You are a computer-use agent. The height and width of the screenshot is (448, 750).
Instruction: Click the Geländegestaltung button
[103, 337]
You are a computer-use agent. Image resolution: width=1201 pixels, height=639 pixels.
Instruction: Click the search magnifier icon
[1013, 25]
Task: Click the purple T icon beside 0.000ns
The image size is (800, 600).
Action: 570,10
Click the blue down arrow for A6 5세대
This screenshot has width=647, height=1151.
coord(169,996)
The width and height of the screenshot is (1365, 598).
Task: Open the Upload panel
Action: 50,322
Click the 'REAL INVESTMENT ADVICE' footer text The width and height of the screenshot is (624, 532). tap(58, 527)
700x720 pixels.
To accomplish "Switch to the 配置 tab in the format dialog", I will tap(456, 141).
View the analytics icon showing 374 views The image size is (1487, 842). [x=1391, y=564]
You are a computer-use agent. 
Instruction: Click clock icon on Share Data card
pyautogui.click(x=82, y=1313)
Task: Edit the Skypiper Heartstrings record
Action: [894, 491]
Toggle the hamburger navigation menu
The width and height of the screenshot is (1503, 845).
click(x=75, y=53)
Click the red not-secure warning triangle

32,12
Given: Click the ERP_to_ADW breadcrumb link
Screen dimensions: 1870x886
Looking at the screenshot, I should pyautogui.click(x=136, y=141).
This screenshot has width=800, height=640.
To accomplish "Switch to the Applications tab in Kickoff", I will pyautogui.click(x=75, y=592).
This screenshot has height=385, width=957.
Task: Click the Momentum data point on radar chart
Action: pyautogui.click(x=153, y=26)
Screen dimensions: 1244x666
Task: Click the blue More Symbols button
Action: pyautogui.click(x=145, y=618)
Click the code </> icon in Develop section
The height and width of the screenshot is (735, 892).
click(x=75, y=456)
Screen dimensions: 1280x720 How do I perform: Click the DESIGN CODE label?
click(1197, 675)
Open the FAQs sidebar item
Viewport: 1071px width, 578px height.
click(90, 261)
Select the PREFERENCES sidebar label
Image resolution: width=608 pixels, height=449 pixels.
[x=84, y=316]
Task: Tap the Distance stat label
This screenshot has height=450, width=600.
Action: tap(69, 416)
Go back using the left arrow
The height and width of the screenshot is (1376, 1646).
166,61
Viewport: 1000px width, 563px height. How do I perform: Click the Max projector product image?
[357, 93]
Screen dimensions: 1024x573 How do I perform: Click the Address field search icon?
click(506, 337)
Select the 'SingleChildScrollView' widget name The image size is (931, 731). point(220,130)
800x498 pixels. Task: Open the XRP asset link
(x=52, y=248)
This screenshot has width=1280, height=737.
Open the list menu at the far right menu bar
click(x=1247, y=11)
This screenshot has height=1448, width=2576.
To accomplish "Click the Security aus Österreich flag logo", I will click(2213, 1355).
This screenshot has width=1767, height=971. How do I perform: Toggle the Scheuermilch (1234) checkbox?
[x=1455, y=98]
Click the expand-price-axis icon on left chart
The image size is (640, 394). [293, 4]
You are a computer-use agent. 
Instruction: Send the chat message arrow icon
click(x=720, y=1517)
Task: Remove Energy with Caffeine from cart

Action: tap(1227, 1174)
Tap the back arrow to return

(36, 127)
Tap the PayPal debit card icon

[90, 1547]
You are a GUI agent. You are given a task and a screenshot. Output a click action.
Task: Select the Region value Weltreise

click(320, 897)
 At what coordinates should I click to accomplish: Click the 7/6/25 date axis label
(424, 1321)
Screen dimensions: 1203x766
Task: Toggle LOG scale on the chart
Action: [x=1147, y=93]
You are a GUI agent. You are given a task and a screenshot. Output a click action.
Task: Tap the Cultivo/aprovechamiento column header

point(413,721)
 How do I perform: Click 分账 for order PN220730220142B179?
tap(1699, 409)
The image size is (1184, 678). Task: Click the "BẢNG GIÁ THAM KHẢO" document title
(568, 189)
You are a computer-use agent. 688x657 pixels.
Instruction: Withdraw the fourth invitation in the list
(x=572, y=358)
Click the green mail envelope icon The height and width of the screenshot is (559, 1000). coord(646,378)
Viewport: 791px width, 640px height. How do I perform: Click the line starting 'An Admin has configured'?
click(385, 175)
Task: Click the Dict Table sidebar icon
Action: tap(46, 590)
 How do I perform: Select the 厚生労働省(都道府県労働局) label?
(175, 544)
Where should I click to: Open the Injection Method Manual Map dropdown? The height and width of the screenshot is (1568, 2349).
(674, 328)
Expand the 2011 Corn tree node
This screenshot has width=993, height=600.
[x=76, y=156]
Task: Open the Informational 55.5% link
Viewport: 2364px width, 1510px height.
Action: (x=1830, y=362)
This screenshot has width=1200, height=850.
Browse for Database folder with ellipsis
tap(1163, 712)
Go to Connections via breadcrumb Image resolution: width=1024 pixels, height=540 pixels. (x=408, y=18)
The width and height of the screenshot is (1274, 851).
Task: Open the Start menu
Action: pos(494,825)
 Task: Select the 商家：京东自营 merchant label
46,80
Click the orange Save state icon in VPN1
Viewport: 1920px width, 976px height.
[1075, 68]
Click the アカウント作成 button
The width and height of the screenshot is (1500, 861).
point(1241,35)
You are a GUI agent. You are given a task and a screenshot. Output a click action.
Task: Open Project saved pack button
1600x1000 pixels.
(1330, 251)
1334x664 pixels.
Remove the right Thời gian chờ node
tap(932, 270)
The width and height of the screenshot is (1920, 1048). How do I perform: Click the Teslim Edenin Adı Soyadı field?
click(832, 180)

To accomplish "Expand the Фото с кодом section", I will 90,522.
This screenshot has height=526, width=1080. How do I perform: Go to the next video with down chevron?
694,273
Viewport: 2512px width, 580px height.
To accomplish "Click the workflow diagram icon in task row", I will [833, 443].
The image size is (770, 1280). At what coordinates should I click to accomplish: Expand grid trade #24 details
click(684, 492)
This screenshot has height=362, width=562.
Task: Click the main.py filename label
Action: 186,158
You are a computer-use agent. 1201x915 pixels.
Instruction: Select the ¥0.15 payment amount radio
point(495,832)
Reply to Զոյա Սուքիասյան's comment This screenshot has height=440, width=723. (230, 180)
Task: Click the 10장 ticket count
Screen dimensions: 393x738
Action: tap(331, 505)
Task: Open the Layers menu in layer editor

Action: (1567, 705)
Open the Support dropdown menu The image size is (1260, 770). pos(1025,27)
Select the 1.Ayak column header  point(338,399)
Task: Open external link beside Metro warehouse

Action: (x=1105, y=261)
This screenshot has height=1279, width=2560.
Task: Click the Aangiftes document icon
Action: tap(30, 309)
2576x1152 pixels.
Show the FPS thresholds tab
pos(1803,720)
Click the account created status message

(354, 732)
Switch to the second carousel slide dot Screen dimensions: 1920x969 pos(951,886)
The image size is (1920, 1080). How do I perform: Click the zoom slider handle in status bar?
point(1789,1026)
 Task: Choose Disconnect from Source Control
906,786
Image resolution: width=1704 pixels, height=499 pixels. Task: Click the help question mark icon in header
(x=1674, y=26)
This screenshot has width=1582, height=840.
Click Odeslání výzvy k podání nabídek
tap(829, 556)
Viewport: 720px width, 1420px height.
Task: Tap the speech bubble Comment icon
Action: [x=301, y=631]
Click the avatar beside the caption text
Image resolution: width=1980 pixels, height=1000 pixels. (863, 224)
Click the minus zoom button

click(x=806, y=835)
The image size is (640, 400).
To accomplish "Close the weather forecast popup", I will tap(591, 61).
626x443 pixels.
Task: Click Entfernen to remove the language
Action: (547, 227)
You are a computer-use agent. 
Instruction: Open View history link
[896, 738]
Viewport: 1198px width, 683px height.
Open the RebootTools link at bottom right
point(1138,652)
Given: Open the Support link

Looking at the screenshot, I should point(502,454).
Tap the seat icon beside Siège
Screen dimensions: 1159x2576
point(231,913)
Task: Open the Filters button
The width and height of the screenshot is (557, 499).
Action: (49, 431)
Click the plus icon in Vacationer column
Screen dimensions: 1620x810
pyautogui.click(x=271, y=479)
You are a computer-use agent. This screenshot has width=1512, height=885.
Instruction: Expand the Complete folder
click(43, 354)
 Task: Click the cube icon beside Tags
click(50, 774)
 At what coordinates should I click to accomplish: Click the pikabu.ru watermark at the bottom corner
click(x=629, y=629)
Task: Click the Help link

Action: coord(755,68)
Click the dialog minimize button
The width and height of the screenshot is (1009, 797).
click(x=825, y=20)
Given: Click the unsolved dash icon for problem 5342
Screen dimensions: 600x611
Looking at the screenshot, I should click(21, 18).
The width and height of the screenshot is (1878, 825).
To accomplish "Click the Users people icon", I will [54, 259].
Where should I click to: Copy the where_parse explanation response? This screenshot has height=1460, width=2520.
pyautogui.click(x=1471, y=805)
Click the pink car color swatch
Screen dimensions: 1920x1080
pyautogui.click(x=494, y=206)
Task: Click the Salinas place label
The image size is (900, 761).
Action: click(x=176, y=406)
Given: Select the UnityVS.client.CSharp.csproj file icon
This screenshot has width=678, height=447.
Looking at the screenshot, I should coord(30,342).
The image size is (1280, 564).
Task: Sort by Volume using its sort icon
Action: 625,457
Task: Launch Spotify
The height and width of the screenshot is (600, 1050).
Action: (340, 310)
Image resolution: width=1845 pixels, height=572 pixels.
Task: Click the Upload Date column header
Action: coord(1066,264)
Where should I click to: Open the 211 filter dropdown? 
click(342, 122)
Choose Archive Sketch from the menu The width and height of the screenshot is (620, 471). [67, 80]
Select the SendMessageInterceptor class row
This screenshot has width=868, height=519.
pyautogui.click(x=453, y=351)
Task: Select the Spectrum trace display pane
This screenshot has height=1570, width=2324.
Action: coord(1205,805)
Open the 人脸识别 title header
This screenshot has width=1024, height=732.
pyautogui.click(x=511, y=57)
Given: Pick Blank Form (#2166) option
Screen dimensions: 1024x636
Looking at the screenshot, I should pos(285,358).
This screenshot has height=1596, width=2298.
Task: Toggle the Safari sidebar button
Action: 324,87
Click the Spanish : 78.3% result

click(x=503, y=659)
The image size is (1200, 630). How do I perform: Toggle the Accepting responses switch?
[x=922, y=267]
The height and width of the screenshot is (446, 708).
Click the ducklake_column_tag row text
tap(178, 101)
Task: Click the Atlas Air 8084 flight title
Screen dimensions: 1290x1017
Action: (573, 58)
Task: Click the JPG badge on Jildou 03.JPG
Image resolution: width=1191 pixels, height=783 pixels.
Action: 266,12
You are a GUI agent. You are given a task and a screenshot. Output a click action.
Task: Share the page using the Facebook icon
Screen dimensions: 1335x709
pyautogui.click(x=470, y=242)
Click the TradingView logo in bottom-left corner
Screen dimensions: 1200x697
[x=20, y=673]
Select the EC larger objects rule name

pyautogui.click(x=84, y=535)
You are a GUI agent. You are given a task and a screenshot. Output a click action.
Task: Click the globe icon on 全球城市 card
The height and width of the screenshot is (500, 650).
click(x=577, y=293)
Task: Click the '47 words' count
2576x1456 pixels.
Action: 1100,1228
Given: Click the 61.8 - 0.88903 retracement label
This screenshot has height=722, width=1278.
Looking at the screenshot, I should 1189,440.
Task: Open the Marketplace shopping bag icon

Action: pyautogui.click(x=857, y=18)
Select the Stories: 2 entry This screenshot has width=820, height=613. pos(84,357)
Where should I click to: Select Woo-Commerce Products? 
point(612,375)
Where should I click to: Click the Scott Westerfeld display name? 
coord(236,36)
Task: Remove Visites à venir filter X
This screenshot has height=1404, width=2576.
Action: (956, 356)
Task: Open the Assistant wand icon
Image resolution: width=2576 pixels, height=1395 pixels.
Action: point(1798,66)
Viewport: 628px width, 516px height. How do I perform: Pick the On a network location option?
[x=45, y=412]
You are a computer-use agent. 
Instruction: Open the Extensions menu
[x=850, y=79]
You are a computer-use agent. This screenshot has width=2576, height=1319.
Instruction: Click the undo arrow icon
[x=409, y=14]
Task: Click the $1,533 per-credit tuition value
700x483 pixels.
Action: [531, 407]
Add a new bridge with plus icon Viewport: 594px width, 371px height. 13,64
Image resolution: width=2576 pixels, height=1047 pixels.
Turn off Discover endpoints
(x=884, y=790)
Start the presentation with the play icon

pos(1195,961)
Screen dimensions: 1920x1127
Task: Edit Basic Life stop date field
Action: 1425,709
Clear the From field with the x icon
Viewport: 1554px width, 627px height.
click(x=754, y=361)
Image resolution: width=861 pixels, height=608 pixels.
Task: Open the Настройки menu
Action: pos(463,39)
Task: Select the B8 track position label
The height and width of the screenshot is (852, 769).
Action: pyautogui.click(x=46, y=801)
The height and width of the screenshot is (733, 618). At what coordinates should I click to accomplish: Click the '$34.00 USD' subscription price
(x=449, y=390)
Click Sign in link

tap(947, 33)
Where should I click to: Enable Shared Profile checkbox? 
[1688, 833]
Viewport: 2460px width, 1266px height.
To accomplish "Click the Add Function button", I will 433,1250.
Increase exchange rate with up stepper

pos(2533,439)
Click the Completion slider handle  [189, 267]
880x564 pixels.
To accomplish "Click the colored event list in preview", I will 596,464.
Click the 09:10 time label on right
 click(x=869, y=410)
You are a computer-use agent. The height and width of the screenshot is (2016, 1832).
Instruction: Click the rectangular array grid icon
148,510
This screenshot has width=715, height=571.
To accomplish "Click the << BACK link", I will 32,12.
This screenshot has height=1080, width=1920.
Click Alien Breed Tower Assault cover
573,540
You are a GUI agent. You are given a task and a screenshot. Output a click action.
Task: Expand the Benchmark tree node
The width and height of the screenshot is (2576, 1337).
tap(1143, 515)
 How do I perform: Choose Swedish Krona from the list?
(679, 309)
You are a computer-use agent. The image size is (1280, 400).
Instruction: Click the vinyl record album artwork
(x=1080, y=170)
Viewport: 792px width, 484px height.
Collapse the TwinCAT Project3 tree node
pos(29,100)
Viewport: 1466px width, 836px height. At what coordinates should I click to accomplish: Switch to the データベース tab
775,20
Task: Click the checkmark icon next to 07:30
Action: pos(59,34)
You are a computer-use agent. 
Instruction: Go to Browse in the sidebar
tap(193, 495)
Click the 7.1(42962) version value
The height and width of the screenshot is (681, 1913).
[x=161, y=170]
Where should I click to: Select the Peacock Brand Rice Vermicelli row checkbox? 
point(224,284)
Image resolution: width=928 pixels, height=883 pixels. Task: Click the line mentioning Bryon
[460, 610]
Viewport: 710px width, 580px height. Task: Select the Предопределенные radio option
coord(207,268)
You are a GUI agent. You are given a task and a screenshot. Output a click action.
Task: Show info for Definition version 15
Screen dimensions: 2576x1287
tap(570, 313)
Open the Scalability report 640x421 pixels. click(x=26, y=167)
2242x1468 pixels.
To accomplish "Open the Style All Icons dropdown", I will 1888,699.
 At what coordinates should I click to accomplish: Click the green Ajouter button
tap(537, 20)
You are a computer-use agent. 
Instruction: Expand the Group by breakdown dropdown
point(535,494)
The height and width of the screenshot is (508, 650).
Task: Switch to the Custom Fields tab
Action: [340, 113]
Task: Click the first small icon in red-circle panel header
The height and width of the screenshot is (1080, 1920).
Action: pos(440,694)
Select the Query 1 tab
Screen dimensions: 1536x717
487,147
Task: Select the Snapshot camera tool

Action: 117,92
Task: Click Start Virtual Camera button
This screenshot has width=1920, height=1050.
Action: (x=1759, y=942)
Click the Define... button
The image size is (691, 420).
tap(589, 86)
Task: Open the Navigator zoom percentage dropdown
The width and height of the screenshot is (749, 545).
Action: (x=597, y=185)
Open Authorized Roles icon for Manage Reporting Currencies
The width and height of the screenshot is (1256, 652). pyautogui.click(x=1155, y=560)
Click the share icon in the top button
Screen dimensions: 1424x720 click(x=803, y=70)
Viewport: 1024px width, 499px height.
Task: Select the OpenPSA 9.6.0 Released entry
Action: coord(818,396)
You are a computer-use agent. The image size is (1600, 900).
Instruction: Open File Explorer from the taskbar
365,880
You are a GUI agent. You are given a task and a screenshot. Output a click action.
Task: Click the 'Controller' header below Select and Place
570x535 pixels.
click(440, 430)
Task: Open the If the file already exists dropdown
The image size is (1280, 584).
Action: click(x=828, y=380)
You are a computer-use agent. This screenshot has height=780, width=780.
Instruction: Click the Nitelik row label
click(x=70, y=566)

## OBJECTIVE
Can you write down, unchanged, everything from the line containing "Click Sign in link" down to the line containing "Action: pos(59,34)", including both of those lines?

## WORKED ANSWER
Click Sign in link

tap(947, 33)
Where should I click to: Enable Shared Profile checkbox? 
[1688, 833]
Viewport: 2460px width, 1266px height.
To accomplish "Click the Add Function button", I will 433,1250.
Increase exchange rate with up stepper

pos(2533,439)
Click the Completion slider handle  [189, 267]
880x564 pixels.
To accomplish "Click the colored event list in preview", I will 596,464.
Click the 09:10 time label on right
 click(x=869, y=410)
You are a computer-use agent. The height and width of the screenshot is (2016, 1832).
Instruction: Click the rectangular array grid icon
148,510
This screenshot has width=715, height=571.
To accomplish "Click the << BACK link", I will 32,12.
This screenshot has height=1080, width=1920.
Click Alien Breed Tower Assault cover
573,540
You are a GUI agent. You are given a task and a screenshot. Output a click action.
Task: Expand the Benchmark tree node
The width and height of the screenshot is (2576, 1337).
tap(1143, 515)
 How do I perform: Choose Swedish Krona from the list?
(679, 309)
You are a computer-use agent. The image size is (1280, 400).
Instruction: Click the vinyl record album artwork
(x=1080, y=170)
Viewport: 792px width, 484px height.
Collapse the TwinCAT Project3 tree node
pos(29,100)
Viewport: 1466px width, 836px height. At what coordinates should I click to accomplish: Switch to the データベース tab
775,20
Task: Click the checkmark icon next to 07:30
Action: pos(59,34)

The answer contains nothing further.